EXERCISE TASK A:
Extract the stretch from "I think there" through "positive life messages." in the blog post about being a blogger, copying it word for word.

SOURCE PASSAGE:
Mum, Dad… I’m a blogger.

Ok so I’m a blogger. No sense in beating around the bush about it.

But you guys already knew that.

This blog is a huge part of my life, I often get messages on Grindr and Instagram from people who read the blog. I get recognized in clubs and at Mardi Gras and it’s hard not to find a Speedo clad picture of me anywhere, but for the most part very few people in my regular life know of or at least acknowledge it’s existence.

Most people I encounter view it with a quiet curiosity and amusement when they find out. They just don’t quite get it. Many people are curious about how and why I would choose to share so much online, and indeed sometimes I wonder too. I have always been reasonably open about my blog but even I get a little embarrassed when my friends mention it. When I go on dates and the topic of interests comes up I most guys are a little surprised when I tell them about the blog. I think secretly they may be worries about making an appearance. Nobody wants to get a bad review.

It’s because deep down inside there is still a part of me that squirms when I think about my friends seeing me in my underwear. I guess that there is a kind of security for me when sharing with strangers rather than people who I know in my everyday life.

I think there is still a nerd factor associated with blogging. Like I said most people look at me with quiet amusement half expecting have my own “leave Britney alone” video on Youtube or a Perez like bitch fest. But that’s just not how I roll. My blog is a thinly disguised attempt at validation through exhibitionism and positive life messages.

DATA IN THIS EXERCISE:

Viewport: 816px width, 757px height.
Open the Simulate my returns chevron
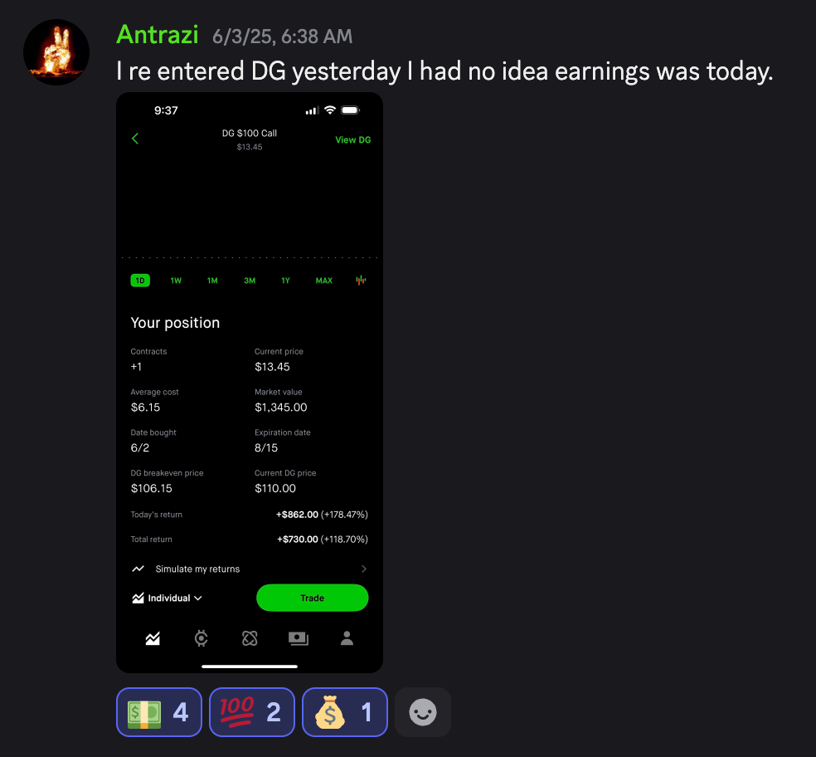pyautogui.click(x=364, y=569)
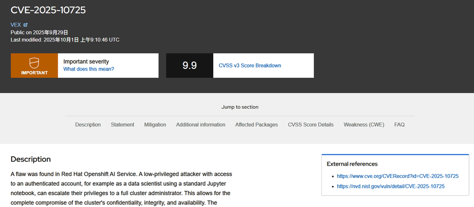474x207 pixels.
Task: Jump to the FAQ section
Action: click(x=399, y=125)
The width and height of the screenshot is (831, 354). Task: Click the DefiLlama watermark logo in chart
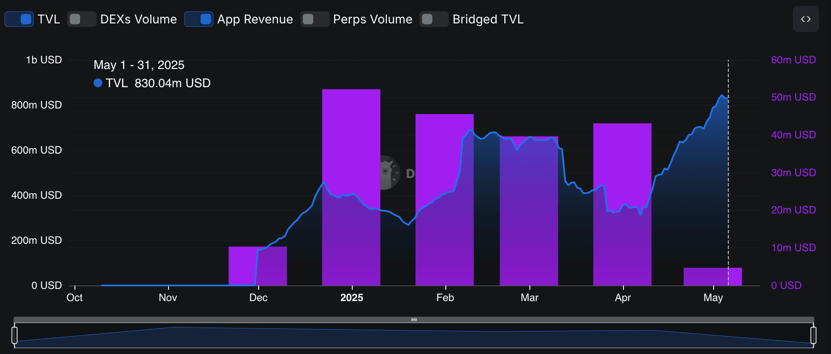tap(387, 173)
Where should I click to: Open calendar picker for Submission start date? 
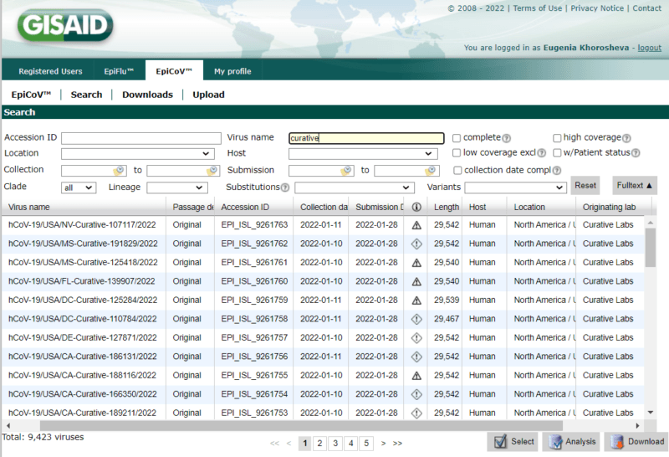click(346, 170)
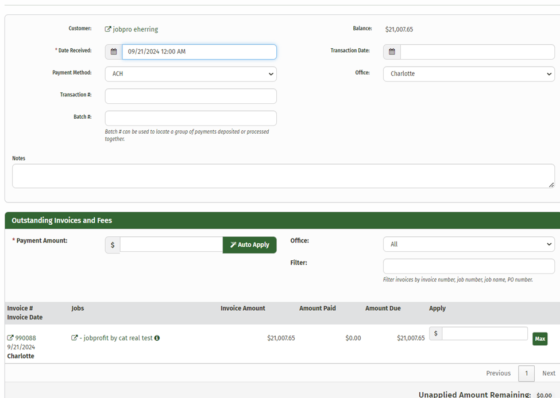Click the invoice Filter text box
560x398 pixels.
point(469,266)
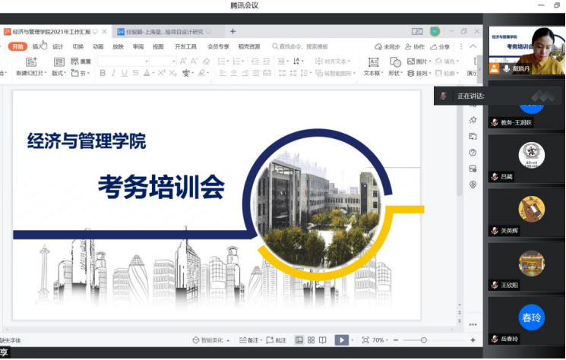The height and width of the screenshot is (360, 566).
Task: Toggle reading view in status bar
Action: click(323, 340)
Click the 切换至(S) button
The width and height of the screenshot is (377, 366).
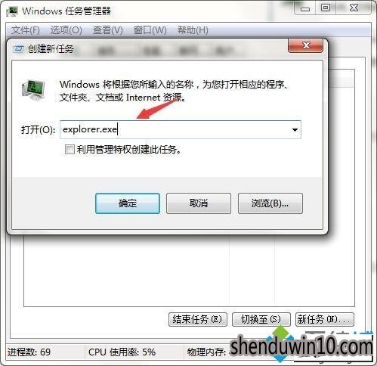pyautogui.click(x=261, y=319)
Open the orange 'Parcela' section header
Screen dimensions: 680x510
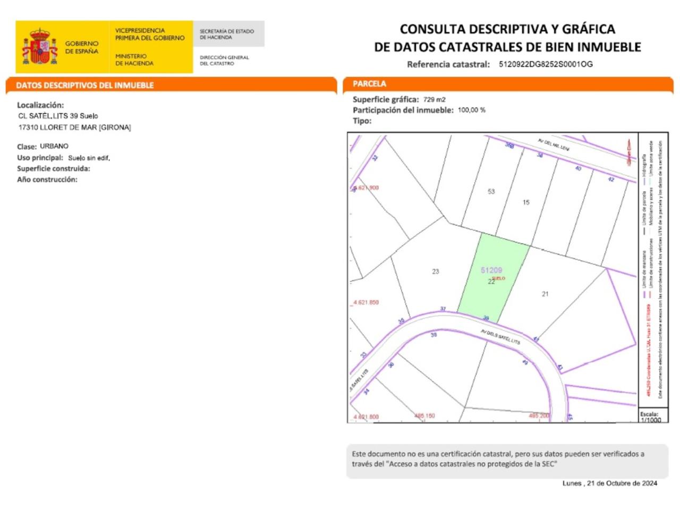tap(370, 84)
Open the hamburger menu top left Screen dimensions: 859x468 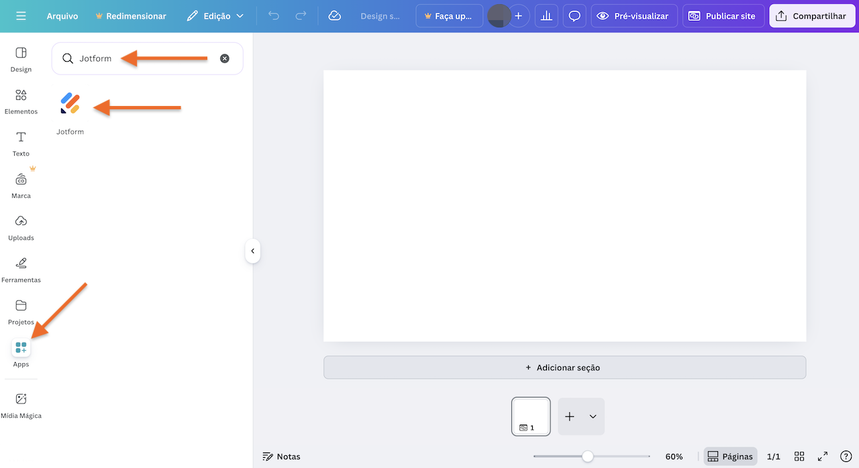point(22,15)
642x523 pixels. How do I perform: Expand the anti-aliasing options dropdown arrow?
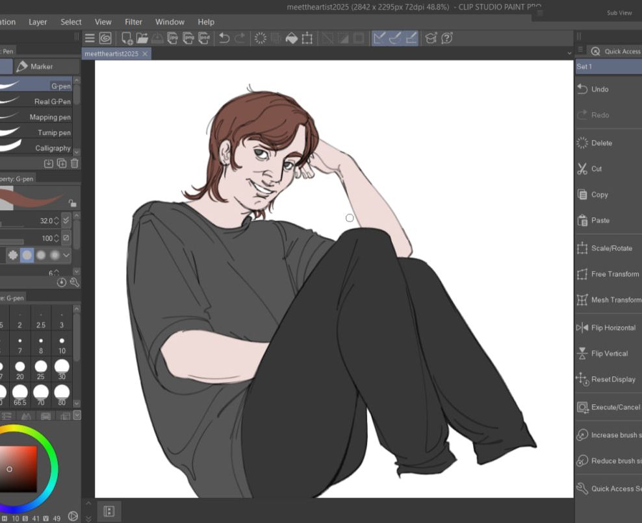[66, 255]
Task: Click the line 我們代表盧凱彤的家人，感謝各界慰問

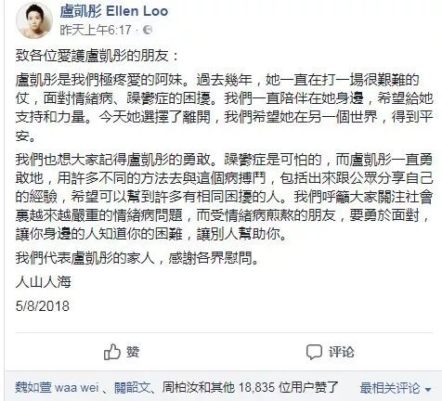Action: point(137,258)
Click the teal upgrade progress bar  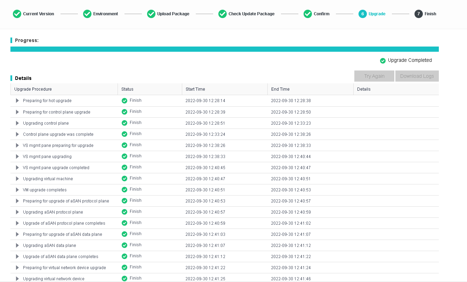[224, 49]
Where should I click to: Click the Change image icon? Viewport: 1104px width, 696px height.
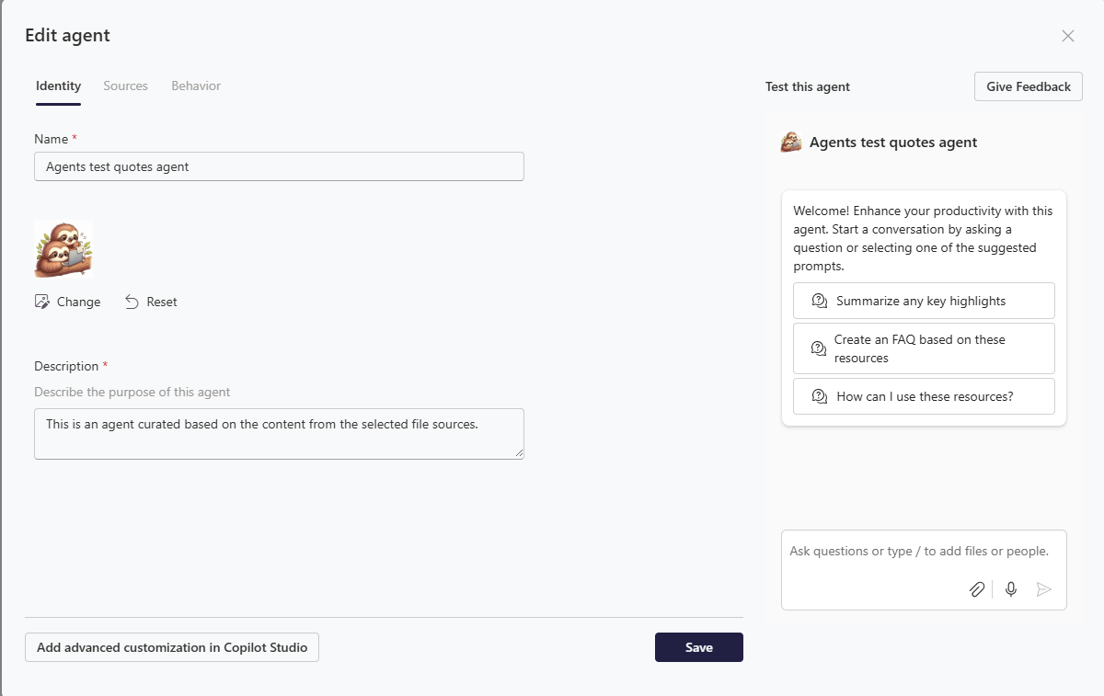pos(41,302)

EXERCISE TASK B:
Count the lines of the records that contain the string "section". Give only the number.

EXERCISE ANSWER A:
I think there is still a nerd factor associated with blogging. Like I said most people look at me with quiet amusement half expecting have my own “leave Britney alone” video on Youtube or a Perez like bitch fest. But that’s just not how I roll. My blog is a thinly disguised attempt at validation through exhibitionism and positive life messages.

EXERCISE ANSWER B:
2